New York Supreme Court (acting justice)
- In office 1980–1982
- Nominated by: Robert F. Wagner

New York Court of Claims
- In office 1983–1989
- Nominated by: Mario M. Cuomo

Personal details
- Born: August 19, 1921 Harlem, New York
- Died: April 13, 2017 (aged 95) New York City, New York
- Party: Democratic
- Spouse: Dorothy Fairclough Edwards
- Children: Lynne Edwards Engelskirchen Denise Edwards Young
- Alma mater: New York University Harvard Law School
- Occupation: Judge
- Profession: Lawyer

= Dennis Edwards Jr. =

American judge (1921–2017)

Dennis Edwards Jr. (August 19, 1921 – April 13, 2017) was a judge in New York City.

==Early life==

Edwards was born in Harlem, in New York City. His parents were Dennis Edwards Sr. and Gladys Edwards (née Wilson). He graduated from DeWitt Clinton High School in the Bronx in 1937 and then from New York University in 1941. While attending N.Y.U., he became a member of his local Democratic Party organization to prepare himself for a political science course, and it was there that the other members urged him to study law.

==Legal career==
Edwards graduated from Harvard Law School in 1944, and then took a job in the legal department of the Service Transportation Corporation. In 1948, he became law secretary to the New York State Supreme Court, where he served under Justices Benjamin F. Schreiber and Henry Clay Greenberg.

In 1965, New York City Mayor Robert F. Wagner appointed Edwards to be a judge on the New York City Criminal Court. Among the notable cases he heard was that of restaurateur Toots Shor, who was accused of assaulting an unruly customer in 1967. Edwards was subsequently reappointed to his court seat by John V. Lindsay in 1972 and by Edward I. Koch in 1981.
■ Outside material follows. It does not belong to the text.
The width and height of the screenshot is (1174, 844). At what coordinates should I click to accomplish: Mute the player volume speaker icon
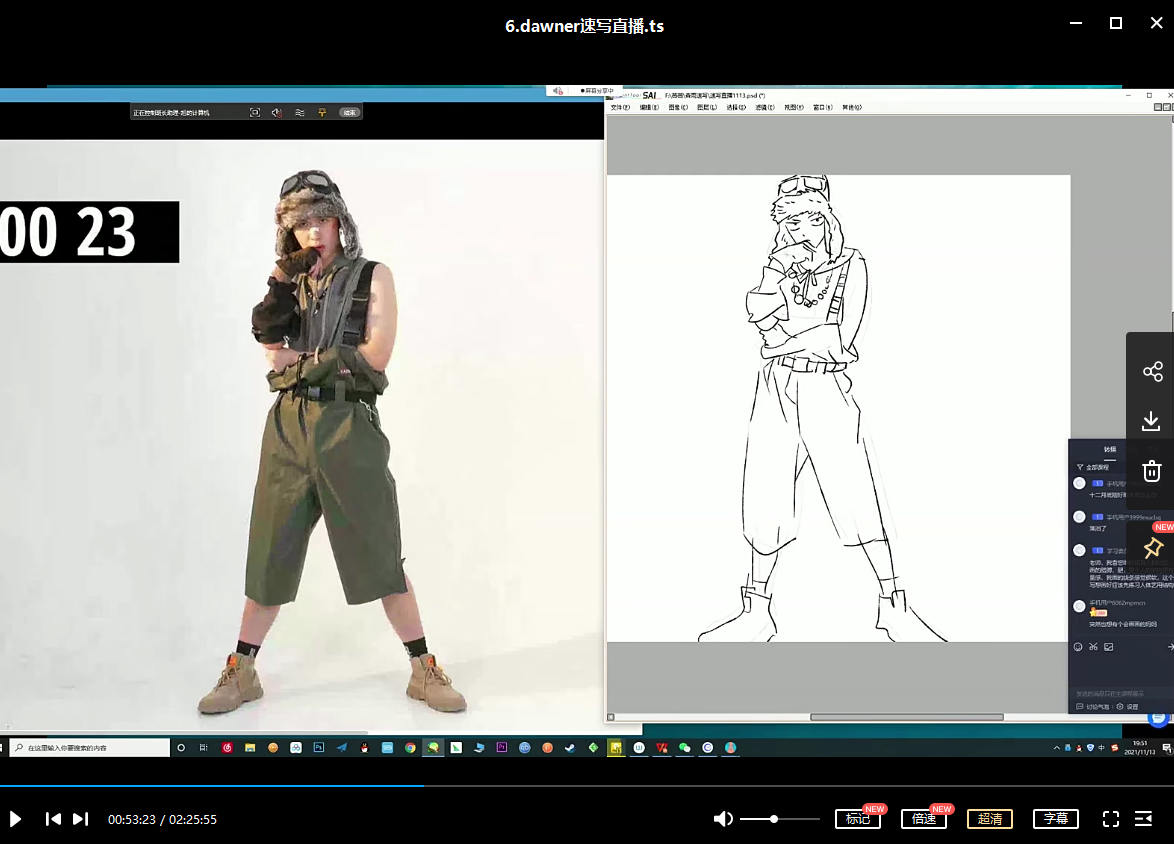pos(722,819)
In 1980, Edwards was named an acting justice of New York Supreme Court, and several months later, presided over his best-known case, that of Mark David Chapman, who killed John Lennon. The charge was second-degree murder, which carried a maximum sentence of 25 years to life. After several hearings regarding his competency and against the advice of his lawyer, Chapman pleaded guilty on June 22, 1981. In accepting the plea, Judge Edwards informed Chapman that he would hand down a sentence of only 20 years to life because he had entered his guilty plea voluntarily due to Chapman believing it was the Will of God instructed him to plead guilty. In a very unusual move, Edwards closed the proceedings to the public and press without prior notice or holding a hearing. According to the court transcript, that Edwards expressed concern that if he did not accept the plea, his decision might later prejudice a jury at trial as the result of having to ask Chapman specific questions about the crime. At the formal sentencing on August 24, Judge Edwards also recommended that Chapman receive psychiatric treatment during his imprisonment. Chapman's lawyer appealed the guilty plea and sentence on the grounds that Chapman was mentally incompetent when he made his plea, but in 1984, the Appellate Division court upheld Edwards’ decision.

New York Governor Mario M. Cuomo nominated Edwards to the New York Court of Claims in 1983, where he served until his retirement in 1989.

==Personal life==
Edward married Dorothy Fairclough, who died in 2016. He was survived by his two daughters Lynne Edwards Engelskirchen and Denise Edwards Young, three grandchildren, and two great-grandchildren.